The seed was planted in Roy's mind. He did extensive research on the Internet about the pros and cons of donating a kidney. His conclusion: there was no risk at all. “A mother who donated to her child was in perfect health, even four decades after the surgery,” says Roy. “There were many testimonies like this.”

In June, 2009, Roy came to know that a family friend in Muscat, Drs. Simon and Mary, had a 23-year-old daughter, Anna, who was suffering from twin kidney failure. “Anna would go for dialysis thrice a week, returning often after midnight, since she was also working,” says Dr. Simon. “This went on for a year.” The parents were unable to find a donor and were going through a harrowing time.

So, one day, Roy sent an e-mail to Dr Simon, in which he said, “I am very clear about what I am saying. I would like to donate my kidney.” Not surprisingly, Simon could not believe it. He called Roy and said, “We really appreciate this. But I want the concurrence of every member of your family.”

This included Roy's three brothers and two sisters, his father, wife, and two children. Even though, legally, Roy only needed the permission of his wife. Nevertheless, with a zeal that also surprised him, Roy went about persuading his siblings that there was no danger in donating a kidney. Eventually, his family agreed.

The operation took place on November, 11, 2009, at Kochi’s Lakeshore Hospital. Roy and Anna were in adjoining operation theatres. While Roy had to undergo a laparoscopy, Anna had an open surgery.

The operation lasted for three hours. Roy stayed in the hospital for four days, while Anna had to spend 10 days. Thereafter, she had to carry on staying near the hospital for a month, so that she could be under observation.

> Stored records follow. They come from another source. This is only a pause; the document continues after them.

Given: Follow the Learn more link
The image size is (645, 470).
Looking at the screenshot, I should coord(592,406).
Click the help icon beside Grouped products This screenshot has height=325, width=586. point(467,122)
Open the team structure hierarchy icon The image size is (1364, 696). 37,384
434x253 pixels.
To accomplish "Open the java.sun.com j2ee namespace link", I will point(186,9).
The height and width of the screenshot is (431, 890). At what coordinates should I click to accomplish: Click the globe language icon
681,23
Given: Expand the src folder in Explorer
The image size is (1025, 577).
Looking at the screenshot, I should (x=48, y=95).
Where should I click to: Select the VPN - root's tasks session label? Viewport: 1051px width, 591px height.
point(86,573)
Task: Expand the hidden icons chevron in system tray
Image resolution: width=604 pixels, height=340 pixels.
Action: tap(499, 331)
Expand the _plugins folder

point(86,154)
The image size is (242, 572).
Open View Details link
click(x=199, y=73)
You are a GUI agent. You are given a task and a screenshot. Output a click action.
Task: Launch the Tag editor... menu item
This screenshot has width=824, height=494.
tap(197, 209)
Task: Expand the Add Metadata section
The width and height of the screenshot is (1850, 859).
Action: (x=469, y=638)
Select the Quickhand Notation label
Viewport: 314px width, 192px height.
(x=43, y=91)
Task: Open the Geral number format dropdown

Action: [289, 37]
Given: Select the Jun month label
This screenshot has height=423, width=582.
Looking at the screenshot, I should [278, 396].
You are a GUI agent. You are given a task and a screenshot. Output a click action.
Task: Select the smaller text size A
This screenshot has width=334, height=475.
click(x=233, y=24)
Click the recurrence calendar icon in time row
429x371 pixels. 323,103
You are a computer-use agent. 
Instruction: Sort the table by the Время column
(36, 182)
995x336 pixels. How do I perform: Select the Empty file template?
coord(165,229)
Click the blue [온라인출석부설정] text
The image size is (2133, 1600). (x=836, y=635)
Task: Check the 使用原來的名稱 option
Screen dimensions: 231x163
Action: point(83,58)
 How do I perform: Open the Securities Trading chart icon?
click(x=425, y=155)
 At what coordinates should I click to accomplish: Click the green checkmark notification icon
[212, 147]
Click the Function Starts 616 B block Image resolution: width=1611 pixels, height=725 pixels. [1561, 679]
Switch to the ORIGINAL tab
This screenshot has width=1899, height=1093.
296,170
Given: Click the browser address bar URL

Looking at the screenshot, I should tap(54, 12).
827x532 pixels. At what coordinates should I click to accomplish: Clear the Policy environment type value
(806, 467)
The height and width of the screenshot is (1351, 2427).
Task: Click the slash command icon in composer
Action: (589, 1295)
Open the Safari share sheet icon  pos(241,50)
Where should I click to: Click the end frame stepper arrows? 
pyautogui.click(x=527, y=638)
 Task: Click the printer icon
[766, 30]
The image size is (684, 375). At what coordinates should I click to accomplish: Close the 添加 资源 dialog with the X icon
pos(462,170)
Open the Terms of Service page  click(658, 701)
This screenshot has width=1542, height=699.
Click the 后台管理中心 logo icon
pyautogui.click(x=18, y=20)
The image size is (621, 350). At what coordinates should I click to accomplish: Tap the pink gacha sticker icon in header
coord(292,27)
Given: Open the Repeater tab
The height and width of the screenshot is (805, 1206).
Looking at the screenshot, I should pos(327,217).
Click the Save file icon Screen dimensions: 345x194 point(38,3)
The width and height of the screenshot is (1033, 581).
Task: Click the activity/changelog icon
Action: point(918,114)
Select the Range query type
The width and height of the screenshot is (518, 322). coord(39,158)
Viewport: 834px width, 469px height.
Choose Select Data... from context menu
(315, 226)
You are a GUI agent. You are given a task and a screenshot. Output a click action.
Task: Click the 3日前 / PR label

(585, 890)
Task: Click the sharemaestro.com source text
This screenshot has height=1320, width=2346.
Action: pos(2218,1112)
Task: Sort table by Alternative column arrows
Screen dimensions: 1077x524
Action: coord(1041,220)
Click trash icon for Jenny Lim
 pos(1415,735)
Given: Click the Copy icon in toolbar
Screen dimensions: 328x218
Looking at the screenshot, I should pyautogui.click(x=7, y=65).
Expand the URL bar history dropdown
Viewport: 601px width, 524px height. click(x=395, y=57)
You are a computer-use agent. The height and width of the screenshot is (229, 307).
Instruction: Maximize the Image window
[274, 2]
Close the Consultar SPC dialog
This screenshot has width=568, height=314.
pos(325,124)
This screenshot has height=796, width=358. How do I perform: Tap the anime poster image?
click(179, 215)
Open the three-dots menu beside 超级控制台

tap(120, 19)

The life of a kidney, depending on its quality, lasts about 15 years. Then you have to get a replacement. “Since it is a foreign body, the body will keep resisting it,” says Dr. Simon. “So, to suppress the immune system, immunosuppresant drugs have to be taken. Since one becomes prone to infections, because of this, the only precaution Anna has to take is to avoid contact with people who have infectious diseases.”

One and a half years later, Anna is having a thriving career as a HR manager in a well-known firm in Chennai. “She is living life to the fullest,” says Dr. Simon. “She looks so pretty now. We are immensely grateful to Roy.”

As for Roy, who looks in fine fettle, as he sips a glass of juice at a restaurant in Panampilly Nagar, many people meet him now and ask him, “Are you keeping in good health?” Roy says, “It is a misconception that one’s health gets affected. In fact, I have forgotten about the operation.” But there is a constant physical reminder of what he has done: a four inch-long perpendicular scar under the navel.

(Some names have been changed)

Be a donor

Many people are afraid of becoming living donors. But there is an alternative. You can become a cadaveric organ donor. That means, if you are brain dead, the kidney can be taken away from you. “The organ has to be alive if you have to harvest it,” says M C Roy, a voluntary donor. “Seven to nine lives can be saved from a healthy body which is brain dead.”

Everybody does not die of brain death. But those who do so, their organs can be used. “Why do you want to lose this wonderful opportunity to give life to other people?” says Roy. For those who are interested, there are organisations like the Society for Organ Retrieval and Transplantation and the Kidney Federation of India.